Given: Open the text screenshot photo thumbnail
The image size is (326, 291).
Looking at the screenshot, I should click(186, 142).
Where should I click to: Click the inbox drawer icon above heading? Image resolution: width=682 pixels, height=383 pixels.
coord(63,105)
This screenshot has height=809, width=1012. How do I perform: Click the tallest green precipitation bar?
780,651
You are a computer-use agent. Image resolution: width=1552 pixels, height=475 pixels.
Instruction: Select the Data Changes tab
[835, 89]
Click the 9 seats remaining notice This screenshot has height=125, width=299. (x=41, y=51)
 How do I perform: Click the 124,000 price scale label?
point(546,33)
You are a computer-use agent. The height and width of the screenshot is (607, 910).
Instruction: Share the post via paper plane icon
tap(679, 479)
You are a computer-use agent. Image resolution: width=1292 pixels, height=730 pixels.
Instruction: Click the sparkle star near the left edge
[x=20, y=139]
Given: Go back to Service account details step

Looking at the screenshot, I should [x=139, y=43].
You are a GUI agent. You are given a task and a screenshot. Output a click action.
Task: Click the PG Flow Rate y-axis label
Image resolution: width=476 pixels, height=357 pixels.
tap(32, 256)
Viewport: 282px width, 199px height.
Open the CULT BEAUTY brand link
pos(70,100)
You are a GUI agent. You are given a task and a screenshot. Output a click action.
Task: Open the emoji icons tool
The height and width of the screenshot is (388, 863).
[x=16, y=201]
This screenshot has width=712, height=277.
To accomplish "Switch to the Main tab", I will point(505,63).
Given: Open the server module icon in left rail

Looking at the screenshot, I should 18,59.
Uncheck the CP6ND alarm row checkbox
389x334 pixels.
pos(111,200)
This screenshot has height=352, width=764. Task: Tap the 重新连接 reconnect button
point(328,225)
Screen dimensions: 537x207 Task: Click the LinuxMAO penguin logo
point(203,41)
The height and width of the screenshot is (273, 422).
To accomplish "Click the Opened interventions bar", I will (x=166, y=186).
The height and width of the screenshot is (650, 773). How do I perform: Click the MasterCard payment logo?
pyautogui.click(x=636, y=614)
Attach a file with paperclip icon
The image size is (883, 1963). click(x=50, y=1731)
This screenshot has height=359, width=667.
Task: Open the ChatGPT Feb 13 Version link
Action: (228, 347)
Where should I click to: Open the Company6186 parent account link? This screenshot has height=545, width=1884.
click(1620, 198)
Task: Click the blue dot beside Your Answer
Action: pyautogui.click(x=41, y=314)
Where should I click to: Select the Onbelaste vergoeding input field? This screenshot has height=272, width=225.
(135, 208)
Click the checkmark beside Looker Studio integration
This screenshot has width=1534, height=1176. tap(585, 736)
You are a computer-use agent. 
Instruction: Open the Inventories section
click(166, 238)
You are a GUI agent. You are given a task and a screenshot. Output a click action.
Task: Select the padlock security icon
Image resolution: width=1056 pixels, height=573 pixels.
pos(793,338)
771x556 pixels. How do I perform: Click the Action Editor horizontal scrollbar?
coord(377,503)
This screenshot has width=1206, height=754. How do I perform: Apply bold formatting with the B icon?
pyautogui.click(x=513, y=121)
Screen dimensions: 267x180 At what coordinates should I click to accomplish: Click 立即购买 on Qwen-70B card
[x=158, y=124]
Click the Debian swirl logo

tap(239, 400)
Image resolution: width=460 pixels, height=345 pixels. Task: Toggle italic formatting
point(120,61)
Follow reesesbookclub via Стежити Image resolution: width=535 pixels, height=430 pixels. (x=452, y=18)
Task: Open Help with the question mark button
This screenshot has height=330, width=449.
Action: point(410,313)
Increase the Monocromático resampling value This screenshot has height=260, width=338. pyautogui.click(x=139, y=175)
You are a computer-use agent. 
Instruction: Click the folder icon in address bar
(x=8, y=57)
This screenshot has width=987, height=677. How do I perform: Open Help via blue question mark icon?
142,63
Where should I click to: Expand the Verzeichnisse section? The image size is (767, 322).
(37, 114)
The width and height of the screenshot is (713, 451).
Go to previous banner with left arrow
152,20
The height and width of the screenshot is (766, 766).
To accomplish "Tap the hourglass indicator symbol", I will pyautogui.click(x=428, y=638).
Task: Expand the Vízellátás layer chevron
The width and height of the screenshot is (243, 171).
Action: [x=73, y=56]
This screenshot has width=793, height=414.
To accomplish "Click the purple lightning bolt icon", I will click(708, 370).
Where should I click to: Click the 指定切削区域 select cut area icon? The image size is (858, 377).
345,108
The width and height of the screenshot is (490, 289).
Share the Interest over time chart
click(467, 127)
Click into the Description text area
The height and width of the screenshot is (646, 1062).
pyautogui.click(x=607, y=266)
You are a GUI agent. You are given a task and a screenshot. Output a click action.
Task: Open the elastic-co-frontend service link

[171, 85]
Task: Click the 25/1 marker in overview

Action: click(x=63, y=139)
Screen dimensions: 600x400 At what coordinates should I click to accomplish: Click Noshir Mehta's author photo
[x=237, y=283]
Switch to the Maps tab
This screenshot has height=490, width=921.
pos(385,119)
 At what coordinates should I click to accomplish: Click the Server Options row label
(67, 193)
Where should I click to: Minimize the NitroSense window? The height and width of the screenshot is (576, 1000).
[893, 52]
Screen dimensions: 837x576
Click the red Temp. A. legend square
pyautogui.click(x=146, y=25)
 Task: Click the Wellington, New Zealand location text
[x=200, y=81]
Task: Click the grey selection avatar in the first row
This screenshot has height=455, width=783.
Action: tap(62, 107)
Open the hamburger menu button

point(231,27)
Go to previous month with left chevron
________
INSTRUCTIONS TO FOLLOW: Read the material above and copy out each line holding "computer".

SOLUTION TO THE EXERCISE:
You are a computer-use agent. Image resolution: width=1552 pixels, height=475 pixels.
You are a computer-use agent. The height and width of the screenshot is (607, 910).
You are a computer-use agent. Image resolution: width=1292 pixels, height=730 pixels.
You are a computer-use agent. 
You are a computer-use agent. 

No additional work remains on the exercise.